:: Exercise goal ::
Across these entries, report how many lines include the string "computer", with nothing but the number.

:: Listed records ::
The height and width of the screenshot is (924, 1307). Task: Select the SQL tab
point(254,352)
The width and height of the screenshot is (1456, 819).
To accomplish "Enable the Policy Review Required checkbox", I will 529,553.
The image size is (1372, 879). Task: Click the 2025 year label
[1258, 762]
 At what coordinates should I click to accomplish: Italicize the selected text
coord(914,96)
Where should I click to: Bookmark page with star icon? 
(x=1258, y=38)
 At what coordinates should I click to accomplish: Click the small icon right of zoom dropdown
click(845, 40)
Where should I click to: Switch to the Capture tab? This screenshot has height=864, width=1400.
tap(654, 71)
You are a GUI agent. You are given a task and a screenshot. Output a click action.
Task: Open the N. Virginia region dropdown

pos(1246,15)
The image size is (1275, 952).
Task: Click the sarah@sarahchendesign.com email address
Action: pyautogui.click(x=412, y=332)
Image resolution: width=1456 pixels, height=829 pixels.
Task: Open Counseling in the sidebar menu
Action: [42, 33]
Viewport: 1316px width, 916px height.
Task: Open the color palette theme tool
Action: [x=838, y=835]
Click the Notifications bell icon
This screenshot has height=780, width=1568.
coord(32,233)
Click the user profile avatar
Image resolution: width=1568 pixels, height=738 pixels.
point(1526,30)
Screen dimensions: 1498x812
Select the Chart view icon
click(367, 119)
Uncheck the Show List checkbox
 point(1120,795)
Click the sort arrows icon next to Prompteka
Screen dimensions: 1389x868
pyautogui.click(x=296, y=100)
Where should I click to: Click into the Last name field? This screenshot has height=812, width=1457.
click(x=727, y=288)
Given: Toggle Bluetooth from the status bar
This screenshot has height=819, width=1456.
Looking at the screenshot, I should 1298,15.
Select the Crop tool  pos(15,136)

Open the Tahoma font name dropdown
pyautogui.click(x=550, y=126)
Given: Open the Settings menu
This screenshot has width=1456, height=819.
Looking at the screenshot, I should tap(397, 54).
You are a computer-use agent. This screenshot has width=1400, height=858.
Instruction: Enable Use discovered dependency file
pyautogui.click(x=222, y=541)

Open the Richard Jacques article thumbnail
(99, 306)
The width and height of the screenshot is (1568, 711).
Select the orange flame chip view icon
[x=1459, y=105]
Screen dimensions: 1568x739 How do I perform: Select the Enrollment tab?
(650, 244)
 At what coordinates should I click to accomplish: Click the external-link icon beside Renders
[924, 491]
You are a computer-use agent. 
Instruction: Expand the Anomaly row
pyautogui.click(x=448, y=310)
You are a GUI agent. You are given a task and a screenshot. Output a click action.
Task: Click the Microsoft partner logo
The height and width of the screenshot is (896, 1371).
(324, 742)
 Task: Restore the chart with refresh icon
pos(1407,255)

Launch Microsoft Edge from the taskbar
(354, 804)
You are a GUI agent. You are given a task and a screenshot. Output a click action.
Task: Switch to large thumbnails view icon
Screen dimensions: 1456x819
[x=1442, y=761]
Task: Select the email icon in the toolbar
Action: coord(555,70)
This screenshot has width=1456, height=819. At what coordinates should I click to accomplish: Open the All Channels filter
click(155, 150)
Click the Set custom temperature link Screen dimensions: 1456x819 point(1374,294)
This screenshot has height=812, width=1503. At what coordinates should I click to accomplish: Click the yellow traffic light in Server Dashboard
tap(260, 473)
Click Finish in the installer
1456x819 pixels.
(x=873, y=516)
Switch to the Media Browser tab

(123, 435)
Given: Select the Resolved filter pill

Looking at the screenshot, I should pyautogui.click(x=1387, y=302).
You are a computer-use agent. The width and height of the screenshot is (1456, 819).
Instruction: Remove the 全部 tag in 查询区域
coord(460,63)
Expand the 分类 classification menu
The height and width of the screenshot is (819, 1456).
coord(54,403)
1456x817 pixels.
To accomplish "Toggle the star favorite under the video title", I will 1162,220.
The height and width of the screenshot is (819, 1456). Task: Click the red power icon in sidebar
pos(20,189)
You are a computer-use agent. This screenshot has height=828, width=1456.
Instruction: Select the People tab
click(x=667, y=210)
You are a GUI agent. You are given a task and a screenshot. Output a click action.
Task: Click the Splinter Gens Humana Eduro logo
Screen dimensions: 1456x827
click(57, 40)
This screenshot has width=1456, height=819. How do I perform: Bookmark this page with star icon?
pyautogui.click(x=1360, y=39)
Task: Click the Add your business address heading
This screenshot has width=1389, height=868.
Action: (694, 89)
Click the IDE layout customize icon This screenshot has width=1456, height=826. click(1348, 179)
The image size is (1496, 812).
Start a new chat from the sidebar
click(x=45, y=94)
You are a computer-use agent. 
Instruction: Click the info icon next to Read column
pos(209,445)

:: Solution ::
5